MİLENYUMUN başıydı “The Matrix” isimli bilimkurgu-aksiyon
filminin izleyiciyle buluşması. Film, tüm dünyada olduğu gibi ülkemizde de
hasılat rekorları kırmış ve dünya klasmanında en iyi filmler arasında kendine
yer bulmuştu. Yönetmen koltuğunda Lana ve Lilly Wachowski’nin oturduğu, Keanu
Reeves’in üstün performans sergilediği filmle yapımcının kasasına 400 milyon dolar
girmişti.
Bir yazılım şirketinin çalışanı pozisyonundaki Thomas
Anderson, gecelerini “Neo” adı altında program kırarak ve Matrix’i araştırarak
geçirmektedir. Neo, yaşadığı dünyanın beyninde gerçekleşen bir simülasyondan
ibaret olduğunu öğrendiği andan itibaren bu durumdan kurtulmak için mücadele
içine girer.
Filmdeki hâdiseler, çok ileri bir tarihte teknolojinin
erişeceği “son” noktayı göstermekte ve yapay zekâya sahip makinelerin egemen
olduğu bir evrende geçiyordu. Makineler ve insanlar arasında ortaya çıkan
savaşta, insan ırkı makineleri mağlûp edebilme adına enerji kaynaklarını yani güneş
ışınlarının dünyaya inmesini engellemek için kimyasal silah kullanıyorlardı.

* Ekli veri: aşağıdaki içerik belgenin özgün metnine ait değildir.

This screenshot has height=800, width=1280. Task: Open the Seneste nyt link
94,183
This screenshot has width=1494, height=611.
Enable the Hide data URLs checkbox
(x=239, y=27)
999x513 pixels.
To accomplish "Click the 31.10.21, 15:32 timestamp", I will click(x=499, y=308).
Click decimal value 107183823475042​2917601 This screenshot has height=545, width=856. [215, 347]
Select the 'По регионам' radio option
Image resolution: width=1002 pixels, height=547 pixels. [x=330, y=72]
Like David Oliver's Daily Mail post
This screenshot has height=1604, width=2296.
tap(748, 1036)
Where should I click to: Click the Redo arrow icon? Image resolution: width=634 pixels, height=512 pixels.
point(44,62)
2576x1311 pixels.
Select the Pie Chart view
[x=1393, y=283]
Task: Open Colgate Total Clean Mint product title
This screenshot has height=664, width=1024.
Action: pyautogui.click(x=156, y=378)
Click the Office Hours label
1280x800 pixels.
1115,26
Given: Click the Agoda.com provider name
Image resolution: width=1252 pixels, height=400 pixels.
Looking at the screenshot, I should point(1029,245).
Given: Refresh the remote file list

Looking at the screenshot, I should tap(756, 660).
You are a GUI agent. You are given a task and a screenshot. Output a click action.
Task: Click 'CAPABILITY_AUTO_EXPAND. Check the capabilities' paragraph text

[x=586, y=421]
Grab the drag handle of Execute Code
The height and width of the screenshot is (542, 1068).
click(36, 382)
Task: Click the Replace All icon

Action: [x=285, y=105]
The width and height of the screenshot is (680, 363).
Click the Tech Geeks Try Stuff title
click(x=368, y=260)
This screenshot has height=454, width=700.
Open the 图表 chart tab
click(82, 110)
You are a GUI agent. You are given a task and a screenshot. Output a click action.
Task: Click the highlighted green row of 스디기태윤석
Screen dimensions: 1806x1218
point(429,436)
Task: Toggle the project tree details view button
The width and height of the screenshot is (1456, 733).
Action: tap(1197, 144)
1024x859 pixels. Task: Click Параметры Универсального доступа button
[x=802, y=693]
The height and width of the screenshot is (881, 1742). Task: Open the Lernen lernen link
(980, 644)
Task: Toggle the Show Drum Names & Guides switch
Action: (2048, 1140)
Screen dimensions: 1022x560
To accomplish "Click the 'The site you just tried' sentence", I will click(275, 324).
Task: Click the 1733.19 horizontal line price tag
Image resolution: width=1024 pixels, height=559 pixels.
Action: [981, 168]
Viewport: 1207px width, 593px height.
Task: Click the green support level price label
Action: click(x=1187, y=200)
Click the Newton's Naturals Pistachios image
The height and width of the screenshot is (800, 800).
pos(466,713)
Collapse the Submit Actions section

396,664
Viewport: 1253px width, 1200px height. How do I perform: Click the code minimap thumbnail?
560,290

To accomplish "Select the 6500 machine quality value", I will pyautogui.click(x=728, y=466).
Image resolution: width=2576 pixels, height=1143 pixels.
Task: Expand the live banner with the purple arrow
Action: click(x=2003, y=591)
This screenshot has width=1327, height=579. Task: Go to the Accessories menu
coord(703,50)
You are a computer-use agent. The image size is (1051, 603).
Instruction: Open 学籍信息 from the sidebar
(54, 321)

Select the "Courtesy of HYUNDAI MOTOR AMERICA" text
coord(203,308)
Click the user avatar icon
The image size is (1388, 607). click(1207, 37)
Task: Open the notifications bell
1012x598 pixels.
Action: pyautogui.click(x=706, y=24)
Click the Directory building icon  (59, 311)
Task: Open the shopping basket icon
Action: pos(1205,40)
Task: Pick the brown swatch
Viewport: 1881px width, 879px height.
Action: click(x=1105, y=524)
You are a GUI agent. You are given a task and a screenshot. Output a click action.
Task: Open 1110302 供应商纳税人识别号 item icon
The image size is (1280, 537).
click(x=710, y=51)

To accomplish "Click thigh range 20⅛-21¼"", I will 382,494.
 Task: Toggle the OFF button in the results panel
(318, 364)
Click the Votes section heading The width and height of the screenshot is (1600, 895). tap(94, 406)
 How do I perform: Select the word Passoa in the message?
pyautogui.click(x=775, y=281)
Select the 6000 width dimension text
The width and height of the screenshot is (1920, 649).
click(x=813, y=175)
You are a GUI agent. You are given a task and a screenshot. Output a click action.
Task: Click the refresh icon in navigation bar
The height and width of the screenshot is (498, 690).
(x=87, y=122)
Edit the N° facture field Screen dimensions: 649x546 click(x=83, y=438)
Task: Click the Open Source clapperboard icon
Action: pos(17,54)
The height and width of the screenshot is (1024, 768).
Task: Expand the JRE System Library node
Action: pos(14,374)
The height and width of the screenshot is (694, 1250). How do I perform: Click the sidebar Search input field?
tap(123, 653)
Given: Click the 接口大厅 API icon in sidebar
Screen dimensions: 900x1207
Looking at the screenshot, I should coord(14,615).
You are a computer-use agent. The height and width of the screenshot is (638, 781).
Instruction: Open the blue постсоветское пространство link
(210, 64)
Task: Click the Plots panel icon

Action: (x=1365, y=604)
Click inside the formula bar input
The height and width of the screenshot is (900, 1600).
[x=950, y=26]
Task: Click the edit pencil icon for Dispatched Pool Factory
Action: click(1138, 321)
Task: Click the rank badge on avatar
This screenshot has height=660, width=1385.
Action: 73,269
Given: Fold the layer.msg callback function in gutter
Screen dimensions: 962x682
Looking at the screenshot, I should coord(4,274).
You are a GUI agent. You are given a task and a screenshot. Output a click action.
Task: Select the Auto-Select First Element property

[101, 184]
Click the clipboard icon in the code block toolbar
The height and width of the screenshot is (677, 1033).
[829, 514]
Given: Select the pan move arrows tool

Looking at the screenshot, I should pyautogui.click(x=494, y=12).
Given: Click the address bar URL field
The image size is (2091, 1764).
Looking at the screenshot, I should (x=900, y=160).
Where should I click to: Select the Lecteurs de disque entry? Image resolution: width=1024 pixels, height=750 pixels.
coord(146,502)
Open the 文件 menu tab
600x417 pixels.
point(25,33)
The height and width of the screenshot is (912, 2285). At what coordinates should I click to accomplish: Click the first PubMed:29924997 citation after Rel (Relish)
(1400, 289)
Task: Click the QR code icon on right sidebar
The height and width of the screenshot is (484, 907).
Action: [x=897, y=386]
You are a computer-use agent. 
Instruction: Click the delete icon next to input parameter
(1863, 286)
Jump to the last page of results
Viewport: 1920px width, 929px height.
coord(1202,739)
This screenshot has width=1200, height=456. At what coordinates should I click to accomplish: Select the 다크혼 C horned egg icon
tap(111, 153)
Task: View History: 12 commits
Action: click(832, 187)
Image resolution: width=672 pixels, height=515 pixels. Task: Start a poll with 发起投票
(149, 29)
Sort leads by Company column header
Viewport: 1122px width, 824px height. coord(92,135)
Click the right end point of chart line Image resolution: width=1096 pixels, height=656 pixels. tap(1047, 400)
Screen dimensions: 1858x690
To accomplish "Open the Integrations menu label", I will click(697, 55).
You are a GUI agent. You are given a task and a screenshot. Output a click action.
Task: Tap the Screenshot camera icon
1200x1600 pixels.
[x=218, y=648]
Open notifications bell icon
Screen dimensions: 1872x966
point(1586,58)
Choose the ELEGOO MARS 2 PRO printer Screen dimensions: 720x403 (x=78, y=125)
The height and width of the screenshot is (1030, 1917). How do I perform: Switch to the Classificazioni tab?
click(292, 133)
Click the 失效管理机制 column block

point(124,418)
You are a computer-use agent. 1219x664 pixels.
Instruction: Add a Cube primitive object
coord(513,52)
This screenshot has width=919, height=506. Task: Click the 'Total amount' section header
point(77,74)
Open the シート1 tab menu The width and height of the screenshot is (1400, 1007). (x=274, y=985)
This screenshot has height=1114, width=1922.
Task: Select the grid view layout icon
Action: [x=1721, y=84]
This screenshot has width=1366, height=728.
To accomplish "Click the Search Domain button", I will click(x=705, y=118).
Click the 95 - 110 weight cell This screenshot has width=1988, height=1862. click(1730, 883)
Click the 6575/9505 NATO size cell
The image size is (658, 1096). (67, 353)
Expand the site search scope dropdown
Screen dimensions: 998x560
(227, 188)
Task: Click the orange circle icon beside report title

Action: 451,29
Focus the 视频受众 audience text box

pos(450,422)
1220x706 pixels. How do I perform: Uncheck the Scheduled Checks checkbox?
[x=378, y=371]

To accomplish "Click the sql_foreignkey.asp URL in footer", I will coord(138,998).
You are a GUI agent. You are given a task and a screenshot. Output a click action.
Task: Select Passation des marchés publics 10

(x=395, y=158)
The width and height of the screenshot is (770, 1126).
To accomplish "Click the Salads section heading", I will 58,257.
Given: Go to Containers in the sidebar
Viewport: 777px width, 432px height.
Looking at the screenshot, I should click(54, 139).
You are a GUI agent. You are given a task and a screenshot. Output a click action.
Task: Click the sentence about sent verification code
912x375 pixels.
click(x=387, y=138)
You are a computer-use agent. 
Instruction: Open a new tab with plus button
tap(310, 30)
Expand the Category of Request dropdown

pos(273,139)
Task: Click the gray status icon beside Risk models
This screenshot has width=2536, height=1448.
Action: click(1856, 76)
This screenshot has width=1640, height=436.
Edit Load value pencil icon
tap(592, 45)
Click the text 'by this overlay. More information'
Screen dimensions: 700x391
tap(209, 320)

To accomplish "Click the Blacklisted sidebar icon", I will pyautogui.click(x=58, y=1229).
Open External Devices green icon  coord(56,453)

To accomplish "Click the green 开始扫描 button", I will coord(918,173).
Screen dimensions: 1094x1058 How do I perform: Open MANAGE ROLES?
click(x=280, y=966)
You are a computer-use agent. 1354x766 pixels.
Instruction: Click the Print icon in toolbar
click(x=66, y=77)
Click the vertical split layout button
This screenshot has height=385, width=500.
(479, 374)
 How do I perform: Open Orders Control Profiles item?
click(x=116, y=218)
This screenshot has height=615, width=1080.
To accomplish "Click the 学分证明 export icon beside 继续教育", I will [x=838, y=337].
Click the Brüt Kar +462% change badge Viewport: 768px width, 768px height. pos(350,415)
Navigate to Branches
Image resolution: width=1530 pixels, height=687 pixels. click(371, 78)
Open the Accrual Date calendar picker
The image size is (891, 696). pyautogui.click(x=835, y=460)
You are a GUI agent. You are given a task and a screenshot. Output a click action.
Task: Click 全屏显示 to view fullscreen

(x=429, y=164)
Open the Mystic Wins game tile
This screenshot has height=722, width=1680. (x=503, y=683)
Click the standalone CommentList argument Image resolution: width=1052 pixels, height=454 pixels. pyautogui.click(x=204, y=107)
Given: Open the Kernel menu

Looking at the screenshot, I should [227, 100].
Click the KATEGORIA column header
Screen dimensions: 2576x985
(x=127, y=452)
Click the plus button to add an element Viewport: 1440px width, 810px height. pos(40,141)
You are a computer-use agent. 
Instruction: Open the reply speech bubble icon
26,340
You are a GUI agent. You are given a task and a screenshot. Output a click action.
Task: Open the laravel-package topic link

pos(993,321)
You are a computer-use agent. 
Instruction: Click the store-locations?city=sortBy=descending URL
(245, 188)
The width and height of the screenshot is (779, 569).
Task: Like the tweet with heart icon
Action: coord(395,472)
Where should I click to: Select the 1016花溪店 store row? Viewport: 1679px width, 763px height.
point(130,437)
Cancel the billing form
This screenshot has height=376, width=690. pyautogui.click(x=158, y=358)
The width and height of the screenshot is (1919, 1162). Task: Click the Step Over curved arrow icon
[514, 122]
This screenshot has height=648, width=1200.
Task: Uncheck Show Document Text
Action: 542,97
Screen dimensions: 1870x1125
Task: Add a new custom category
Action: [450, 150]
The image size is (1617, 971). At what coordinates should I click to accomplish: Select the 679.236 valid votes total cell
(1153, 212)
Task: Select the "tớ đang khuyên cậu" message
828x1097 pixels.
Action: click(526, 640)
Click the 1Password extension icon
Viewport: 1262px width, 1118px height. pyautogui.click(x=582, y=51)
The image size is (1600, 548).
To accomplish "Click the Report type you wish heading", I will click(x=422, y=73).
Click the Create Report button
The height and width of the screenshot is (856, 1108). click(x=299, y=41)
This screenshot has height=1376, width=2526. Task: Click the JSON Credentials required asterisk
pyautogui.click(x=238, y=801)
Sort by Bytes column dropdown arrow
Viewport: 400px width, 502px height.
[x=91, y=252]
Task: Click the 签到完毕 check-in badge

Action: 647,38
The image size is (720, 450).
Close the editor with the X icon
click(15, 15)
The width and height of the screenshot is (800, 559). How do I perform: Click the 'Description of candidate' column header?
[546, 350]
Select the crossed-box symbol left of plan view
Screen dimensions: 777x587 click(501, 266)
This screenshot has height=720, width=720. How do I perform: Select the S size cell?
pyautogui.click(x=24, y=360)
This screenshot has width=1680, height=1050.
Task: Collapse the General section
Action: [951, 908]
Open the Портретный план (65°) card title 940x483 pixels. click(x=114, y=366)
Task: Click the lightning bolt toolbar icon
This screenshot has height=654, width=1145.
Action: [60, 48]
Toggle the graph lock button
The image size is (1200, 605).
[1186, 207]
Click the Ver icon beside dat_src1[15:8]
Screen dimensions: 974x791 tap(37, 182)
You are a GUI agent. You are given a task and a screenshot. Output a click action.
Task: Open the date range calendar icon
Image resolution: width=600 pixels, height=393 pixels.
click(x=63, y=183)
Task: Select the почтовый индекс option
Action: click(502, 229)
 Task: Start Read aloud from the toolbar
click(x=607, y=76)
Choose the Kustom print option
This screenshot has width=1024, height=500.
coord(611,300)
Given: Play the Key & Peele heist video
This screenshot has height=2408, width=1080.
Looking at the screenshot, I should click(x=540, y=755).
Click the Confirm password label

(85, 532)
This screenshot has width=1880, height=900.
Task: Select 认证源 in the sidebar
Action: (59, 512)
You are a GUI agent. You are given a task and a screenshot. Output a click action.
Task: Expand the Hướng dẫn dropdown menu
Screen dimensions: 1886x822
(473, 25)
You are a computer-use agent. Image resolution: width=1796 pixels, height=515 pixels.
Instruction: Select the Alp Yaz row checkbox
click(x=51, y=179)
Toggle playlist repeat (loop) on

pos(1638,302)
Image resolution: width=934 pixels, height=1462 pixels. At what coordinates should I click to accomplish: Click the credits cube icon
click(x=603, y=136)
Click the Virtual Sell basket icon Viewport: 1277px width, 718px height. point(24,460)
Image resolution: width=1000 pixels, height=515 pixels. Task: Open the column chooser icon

Enerjiden yoksun kalan makineler, yeni enerji
kaynaklarına yöneliyor ve insan vücudundaki enerjiyi keşfediyorlardı. Bu
noktada filmin hikâyesine göre insanlar, “köle” olarak enerji üretmeye
başlarlar; insanların bu duruma karşı çıkması içinse insan zihnini meşgul
edecek bir program geliştirirler. Köleleştirilen insanlar, bilinç kaybıyla uyuma
moduna girer ve hayatlarını makinelere bağlı bir şekilde yani “Matrix”
programına dâhil edilerek, her şeyden habersiz, “sanal” bir dünyada geçirmeye
başlarlar.
Filmi izleyenlerin konunun devamını ve finalini
bildikleri için, şimdilik salonun ışıklarını yakarak kısa bir ara veriyoruz…
1999 yılının üzerinden yani söz konusu yapımın
gösteriminden yaklaşık 23 yıl geçti. Ama hafızalarda bıraktığı iz silinmedi.
Silinmediği gibi, öngörüler de değişti. Şahit olduklarımız ise bizi şaşırtmaya devam
ediyor. Yazıyı okumaya başlayan biri, bir film eleştirisiyle karşılaştığını
düşünebilir diye de endişelenmedim değil. Hayır, bu bir film eleştirisi değil.
Peki, nedir o zaman? Galiba “Metaverse”… Evet, yanlış duymadınız, “Metaverse”!
Her çağda görülen dönemsel değişimler, dünyayı etkisi
altına alıyor ve yeni teknolojiler, yeni ürünler ortaya çıkarken yeni
kavramlarla buluşuyoruz. İnsanlığın hizmetine sunulan bu kavramlar, gündelik
yaşantımızda ya normaller arasındaki yerini almakta ya da kaybolup gitmektedir.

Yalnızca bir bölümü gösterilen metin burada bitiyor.